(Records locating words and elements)
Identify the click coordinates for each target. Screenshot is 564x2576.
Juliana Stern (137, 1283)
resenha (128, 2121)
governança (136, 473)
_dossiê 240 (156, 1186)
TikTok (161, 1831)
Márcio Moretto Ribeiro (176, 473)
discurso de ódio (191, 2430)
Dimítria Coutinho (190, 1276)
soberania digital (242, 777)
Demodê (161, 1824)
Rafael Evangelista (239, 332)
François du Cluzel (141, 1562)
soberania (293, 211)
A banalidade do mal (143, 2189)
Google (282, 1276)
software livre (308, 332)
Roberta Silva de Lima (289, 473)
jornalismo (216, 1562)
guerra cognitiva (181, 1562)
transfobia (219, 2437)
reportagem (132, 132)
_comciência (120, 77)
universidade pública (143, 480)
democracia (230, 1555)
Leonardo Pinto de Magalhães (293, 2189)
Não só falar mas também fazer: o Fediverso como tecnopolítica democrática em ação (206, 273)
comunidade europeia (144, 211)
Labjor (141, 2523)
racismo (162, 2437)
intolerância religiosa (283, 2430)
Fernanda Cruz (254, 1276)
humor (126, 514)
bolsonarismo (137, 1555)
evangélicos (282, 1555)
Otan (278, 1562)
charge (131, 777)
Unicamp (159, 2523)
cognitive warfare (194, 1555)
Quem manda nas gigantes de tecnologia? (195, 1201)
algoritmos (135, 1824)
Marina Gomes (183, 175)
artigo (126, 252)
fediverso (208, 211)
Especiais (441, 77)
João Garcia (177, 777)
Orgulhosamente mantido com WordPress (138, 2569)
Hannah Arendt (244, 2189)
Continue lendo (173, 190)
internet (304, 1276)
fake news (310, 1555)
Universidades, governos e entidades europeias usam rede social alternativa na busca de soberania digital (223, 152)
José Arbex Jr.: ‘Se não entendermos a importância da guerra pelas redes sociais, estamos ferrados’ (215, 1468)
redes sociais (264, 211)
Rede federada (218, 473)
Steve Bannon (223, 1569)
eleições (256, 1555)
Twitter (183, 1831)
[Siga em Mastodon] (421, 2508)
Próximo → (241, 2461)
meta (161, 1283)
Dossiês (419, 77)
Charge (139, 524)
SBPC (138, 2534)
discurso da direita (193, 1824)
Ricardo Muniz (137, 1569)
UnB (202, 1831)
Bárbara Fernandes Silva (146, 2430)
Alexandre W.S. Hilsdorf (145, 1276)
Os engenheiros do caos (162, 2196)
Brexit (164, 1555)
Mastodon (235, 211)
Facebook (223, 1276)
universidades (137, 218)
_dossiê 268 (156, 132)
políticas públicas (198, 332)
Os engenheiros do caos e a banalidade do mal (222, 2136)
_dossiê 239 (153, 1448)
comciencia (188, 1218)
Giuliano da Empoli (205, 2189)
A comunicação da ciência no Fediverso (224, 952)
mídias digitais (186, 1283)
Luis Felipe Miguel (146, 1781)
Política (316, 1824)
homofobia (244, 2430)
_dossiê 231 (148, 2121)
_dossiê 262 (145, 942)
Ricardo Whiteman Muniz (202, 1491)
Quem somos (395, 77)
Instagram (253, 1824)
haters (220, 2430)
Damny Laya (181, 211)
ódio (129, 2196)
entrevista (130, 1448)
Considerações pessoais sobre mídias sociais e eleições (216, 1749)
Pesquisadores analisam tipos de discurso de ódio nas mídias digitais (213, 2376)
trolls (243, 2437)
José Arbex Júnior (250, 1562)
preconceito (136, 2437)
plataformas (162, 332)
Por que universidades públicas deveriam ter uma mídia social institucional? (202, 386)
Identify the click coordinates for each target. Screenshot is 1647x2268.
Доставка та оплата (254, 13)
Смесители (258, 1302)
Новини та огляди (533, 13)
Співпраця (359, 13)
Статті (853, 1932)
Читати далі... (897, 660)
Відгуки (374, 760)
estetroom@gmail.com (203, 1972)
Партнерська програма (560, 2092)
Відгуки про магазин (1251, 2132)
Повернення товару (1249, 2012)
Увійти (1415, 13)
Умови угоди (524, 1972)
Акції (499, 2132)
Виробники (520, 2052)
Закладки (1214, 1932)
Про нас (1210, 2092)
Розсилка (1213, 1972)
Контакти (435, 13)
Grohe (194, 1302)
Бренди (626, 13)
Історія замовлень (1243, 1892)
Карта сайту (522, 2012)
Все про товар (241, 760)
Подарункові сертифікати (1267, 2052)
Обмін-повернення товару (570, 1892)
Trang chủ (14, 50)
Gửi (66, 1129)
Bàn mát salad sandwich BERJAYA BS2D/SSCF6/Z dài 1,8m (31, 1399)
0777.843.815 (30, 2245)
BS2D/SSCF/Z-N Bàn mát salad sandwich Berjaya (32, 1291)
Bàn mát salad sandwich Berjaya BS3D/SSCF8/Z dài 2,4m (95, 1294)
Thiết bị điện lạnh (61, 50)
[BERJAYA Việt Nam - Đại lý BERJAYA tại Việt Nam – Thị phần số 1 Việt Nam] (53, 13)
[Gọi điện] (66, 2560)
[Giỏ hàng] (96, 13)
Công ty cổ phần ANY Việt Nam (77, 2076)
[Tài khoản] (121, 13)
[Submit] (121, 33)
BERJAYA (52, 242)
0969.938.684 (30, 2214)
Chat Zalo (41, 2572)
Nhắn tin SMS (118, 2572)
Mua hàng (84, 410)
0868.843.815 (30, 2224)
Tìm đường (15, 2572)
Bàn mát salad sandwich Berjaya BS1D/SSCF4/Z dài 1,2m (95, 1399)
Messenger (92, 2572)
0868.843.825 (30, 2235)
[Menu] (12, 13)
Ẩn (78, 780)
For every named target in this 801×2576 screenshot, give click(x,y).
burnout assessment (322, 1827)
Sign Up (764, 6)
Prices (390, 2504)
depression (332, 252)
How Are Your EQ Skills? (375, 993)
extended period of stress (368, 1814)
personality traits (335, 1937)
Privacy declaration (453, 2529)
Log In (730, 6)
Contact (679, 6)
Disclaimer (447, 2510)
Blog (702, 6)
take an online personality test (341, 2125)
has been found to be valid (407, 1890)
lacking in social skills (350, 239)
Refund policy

• _Goal_
Return each line of the material above that contains the string "Arbex".

• _Result of this exercise_
José Arbex Jr.: ‘Se não entendermos a importância da guerra pelas redes sociais, estamos ferrados’ (215, 1468)
José Arbex Júnior (250, 1562)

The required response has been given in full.